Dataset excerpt

╔══

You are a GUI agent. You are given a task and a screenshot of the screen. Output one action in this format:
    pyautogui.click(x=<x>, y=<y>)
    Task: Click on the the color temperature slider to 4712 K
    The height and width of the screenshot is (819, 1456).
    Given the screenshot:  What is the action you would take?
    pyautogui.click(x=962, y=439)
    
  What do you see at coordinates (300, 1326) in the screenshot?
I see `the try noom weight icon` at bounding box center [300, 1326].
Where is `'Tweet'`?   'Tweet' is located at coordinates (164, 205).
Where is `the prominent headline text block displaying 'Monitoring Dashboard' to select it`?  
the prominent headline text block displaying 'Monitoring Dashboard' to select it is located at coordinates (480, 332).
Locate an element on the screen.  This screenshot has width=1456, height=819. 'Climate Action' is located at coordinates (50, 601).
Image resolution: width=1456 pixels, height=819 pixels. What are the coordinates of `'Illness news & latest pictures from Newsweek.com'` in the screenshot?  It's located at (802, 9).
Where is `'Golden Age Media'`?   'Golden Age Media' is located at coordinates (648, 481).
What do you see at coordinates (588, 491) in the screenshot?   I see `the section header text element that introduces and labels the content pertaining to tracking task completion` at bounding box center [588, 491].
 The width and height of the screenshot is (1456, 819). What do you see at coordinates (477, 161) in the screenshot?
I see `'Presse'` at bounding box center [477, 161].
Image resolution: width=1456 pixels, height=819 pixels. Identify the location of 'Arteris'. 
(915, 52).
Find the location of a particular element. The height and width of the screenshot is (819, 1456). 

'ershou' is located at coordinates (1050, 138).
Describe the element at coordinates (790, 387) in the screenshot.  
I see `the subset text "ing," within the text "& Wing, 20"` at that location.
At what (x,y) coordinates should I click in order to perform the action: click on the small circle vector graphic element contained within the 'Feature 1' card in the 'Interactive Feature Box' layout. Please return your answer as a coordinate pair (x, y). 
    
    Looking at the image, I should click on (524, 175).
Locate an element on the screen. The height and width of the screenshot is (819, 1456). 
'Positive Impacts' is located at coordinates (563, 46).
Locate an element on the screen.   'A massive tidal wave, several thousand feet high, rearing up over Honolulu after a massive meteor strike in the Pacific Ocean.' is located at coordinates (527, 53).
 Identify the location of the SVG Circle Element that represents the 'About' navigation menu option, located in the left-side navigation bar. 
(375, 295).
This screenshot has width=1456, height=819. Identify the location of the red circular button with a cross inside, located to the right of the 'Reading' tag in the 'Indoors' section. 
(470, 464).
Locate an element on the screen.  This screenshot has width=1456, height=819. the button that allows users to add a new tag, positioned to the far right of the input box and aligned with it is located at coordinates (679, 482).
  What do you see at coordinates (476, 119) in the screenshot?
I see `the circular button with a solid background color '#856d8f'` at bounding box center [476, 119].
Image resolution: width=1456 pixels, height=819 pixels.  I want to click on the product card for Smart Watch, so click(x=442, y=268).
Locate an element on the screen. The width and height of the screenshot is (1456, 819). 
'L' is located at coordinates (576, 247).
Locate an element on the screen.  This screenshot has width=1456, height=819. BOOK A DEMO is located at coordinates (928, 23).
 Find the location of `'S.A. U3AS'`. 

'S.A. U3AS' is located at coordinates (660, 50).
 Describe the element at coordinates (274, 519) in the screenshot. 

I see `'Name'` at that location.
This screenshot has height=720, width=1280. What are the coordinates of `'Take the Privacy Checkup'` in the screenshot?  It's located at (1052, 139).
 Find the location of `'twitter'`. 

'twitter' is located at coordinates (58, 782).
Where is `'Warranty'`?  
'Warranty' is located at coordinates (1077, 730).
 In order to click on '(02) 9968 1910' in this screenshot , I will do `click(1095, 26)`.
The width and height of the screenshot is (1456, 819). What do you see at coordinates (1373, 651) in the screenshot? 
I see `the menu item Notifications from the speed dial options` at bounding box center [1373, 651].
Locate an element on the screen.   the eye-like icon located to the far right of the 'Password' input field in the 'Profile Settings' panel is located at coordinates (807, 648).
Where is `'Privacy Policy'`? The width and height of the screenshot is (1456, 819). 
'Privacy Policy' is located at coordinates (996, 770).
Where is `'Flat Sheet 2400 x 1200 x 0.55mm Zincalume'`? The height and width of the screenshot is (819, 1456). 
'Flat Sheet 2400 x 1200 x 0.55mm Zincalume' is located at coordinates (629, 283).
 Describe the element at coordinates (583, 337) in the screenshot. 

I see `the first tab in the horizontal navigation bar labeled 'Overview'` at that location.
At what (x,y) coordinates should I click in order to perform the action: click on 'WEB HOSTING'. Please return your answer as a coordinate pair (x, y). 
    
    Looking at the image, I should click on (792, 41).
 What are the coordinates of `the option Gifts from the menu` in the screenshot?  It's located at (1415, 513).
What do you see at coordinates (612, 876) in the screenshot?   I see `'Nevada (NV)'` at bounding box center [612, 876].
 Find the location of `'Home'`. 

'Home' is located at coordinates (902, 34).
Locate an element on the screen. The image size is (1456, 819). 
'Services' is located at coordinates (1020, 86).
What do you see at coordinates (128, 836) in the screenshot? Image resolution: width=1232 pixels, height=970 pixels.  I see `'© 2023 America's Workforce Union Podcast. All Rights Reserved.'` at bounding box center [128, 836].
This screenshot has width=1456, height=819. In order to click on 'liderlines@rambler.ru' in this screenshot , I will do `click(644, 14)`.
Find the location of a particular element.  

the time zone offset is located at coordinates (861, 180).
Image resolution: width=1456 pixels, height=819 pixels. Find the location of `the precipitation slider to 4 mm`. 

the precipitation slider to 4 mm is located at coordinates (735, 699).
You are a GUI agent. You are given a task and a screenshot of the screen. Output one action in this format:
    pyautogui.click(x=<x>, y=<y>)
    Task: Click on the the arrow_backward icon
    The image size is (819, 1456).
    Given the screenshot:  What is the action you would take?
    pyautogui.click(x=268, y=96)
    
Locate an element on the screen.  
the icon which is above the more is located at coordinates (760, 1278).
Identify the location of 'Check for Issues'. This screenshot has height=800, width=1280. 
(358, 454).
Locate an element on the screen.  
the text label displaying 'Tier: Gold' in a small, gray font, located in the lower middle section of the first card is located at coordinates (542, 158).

╚══

Your task >> Render the entire listing above as a JSON list of strings, one string per line, with blank lines omitted.

Complete output >>
[
  "You are a GUI agent. You are given a task and a screenshot of the screen. Output one action in this format:",
  "    pyautogui.click(x=<x>, y=<y>)",
  "    Task: Click on the the color temperature slider to 4712 K",
  "    The height and width of the screenshot is (819, 1456).",
  "    Given the screenshot:  What is the action you would take?",
  "    pyautogui.click(x=962, y=439)",
  "  What do you see at coordinates (300, 1326) in the screenshot?",
  "I see `the try noom weight icon` at bounding box center [300, 1326].",
  "Where is `'Tweet'`?   'Tweet' is located at coordinates (164, 205).",
  "Where is `the prominent headline text block displaying 'Monitoring Dashboard' to select it`?  ",
  "the prominent headline text block displaying 'Monitoring Dashboard' to select it is located at coordinates (480, 332).",
  "Locate an element on the screen.  This screenshot has width=1456, height=819. 'Climate Action' is located at coordinates (50, 601).",
  "Image resolution: width=1456 pixels, height=819 pixels. What are the coordinates of `'Illness news & latest pictures from Newsweek.com'` in the screenshot?  It's located at (802, 9).",
  "Where is `'Golden Age Media'`?   'Golden Age Media' is located at coordinates (648, 481).",
  "What do you see at coordinates (588, 491) in the screenshot?   I see `the section header text element that introduces and labels the content pertaining to tracking task completion` at bounding box center [588, 491].",
  " The width and height of the screenshot is (1456, 819). What do you see at coordinates (477, 161) in the screenshot?",
  "I see `'Presse'` at bounding box center [477, 161].",
  "Image resolution: width=1456 pixels, height=819 pixels. Identify the location of 'Arteris'. ",
  "(915, 52).",
  "Find the location of a particular element. The height and width of the screenshot is (819, 1456). ",
  "'ershou' is located at coordinates (1050, 138).",
  "Describe the element at coordinates (790, 387) in the screenshot.  ",
  "I see `the subset text \"ing,\" within the text \"& Wing, 20\"` at that location.",
  "At what (x,y) coordinates should I click in order to perform the action: click on the small circle vector graphic element contained within the 'Feature 1' card in the 'Interactive Feature Box' layout. Please return your answer as a coordinate pair (x, y). ",
  "    Looking at the image, I should click on (524, 175).",
  "Locate an element on the screen. The height and width of the screenshot is (819, 1456). ",
  "'Positive Impacts' is located at coordinates (563, 46).",
  "Locate an element on the screen.   'A massive tidal wave, several thousand feet high, rearing up over Honolulu after a massive meteor strike in the Pacific Ocean.' is located at coordinates (527, 53).",
  " Identify the location of the SVG Circle Element that represents the 'About' navigation menu option, located in the left-side navigation bar. ",
  "(375, 295).",
  "This screenshot has width=1456, height=819. Identify the location of the red circular button with a cross inside, located to the right of the 'Reading' tag in the 'Indoors' section. ",
  "(470, 464).",
  "Locate an element on the screen.  This screenshot has width=1456, height=819. the button that allows users to add a new tag, positioned to the far right of the input box and aligned with it is located at coordinates (679, 482).",
  "  What do you see at coordinates (476, 119) in the screenshot?",
  "I see `the circular button with a solid background color '#856d8f'` at bounding box center [476, 119].",
  "Image resolution: width=1456 pixels, height=819 pixels.  I want to click on the product card for Smart Watch, so click(x=442, y=268).",
  "Locate an element on the screen. The width and height of the screenshot is (1456, 819). ",
  "'L' is located at coordinates (576, 247).",
  "Locate an element on the screen.  This screenshot has width=1456, height=819. BOOK A DEMO is located at coordinates (928, 23).",
  " Find the location of `'S.A. U3AS'`. ",
  "'S.A. U3AS' is located at coordinates (660, 50).",
  " Describe the element at coordinates (274, 519) in the screenshot. ",
  "I see `'Name'` at that location.",
  "This screenshot has height=720, width=1280. What are the coordinates of `'Take the Privacy Checkup'` in the screenshot?  It's located at (1052, 139).",
  " Find the location of `'twitter'`. ",
  "'twitter' is located at coordinates (58, 782).",
  "Where is `'Warranty'`?  ",
  "'Warranty' is located at coordinates (1077, 730).",
  " In order to click on '(02) 9968 1910' in this screenshot , I will do `click(1095, 26)`.",
  "The width and height of the screenshot is (1456, 819). What do you see at coordinates (1373, 651) in the screenshot? ",
  "I see `the menu item Notifications from the speed dial options` at bounding box center [1373, 651].",
  "Locate an element on the screen.   the eye-like icon located to the far right of the 'Password' input field in the 'Profile Settings' panel is located at coordinates (807, 648).",
  "Where is `'Privacy Policy'`? The width and height of the screenshot is (1456, 819). ",
  "'Privacy Policy' is located at coordinates (996, 770).",
  "Where is `'Flat Sheet 2400 x 1200 x 0.55mm Zincalume'`? The height and width of the screenshot is (819, 1456). ",
  "'Flat Sheet 2400 x 1200 x 0.55mm Zincalume' is located at coordinates (629, 283).",
  " Describe the element at coordinates (583, 337) in the screenshot. ",
  "I see `the first tab in the horizontal navigation bar labeled 'Overview'` at that location.",
  "At what (x,y) coordinates should I click in order to perform the action: click on 'WEB HOSTING'. Please return your answer as a coordinate pair (x, y). ",
  "    Looking at the image, I should click on (792, 41).",
  " What are the coordinates of `the option Gifts from the menu` in the screenshot?  It's located at (1415, 513).",
  "What do you see at coordinates (612, 876) in the screenshot?   I see `'Nevada (NV)'` at bounding box center [612, 876].",
  " Find the location of `'Home'`. ",
  "'Home' is located at coordinates (902, 34).",
  "Locate an element on the screen. The image size is (1456, 819). ",
  "'Services' is located at coordinates (1020, 86).",
  "What do you see at coordinates (128, 836) in the screenshot? Image resolution: width=1232 pixels, height=970 pixels.  I see `'© 2023 America's Workforce Union Podcast. All Rights Reserved.'` at bounding box center [128, 836].",
  "This screenshot has width=1456, height=819. In order to click on 'liderlines@rambler.ru' in this screenshot , I will do `click(644, 14)`.",
  "Find the location of a particular element.  ",
  "the time zone offset is located at coordinates (861, 180).",
  "Image resolution: width=1456 pixels, height=819 pixels. Find the location of `the precipitation slider to 4 mm`. ",
  "the precipitation slider to 4 mm is located at coordinates (735, 699).",
  "You are a GUI agent. You are given a task and a screenshot of the screen. Output one action in this format:",
  "    pyautogui.click(x=<x>, y=<y>)",
  "    Task: Click on the the arrow_backward icon",
  "    The image size is (819, 1456).",
  "    Given the screenshot:  What is the action you would take?",
  "    pyautogui.click(x=268, y=96)",
  "Locate an element on the screen.  ",
  "the icon which is above the more is located at coordinates (760, 1278).",
  "Identify the location of 'Check for Issues'. This screenshot has height=800, width=1280. ",
  "(358, 454).",
  "Locate an element on the screen.  ",
  "the text label displaying 'Tier: Gold' in a small, gray font, located in the lower middle section of the first card is located at coordinates (542, 158)."
]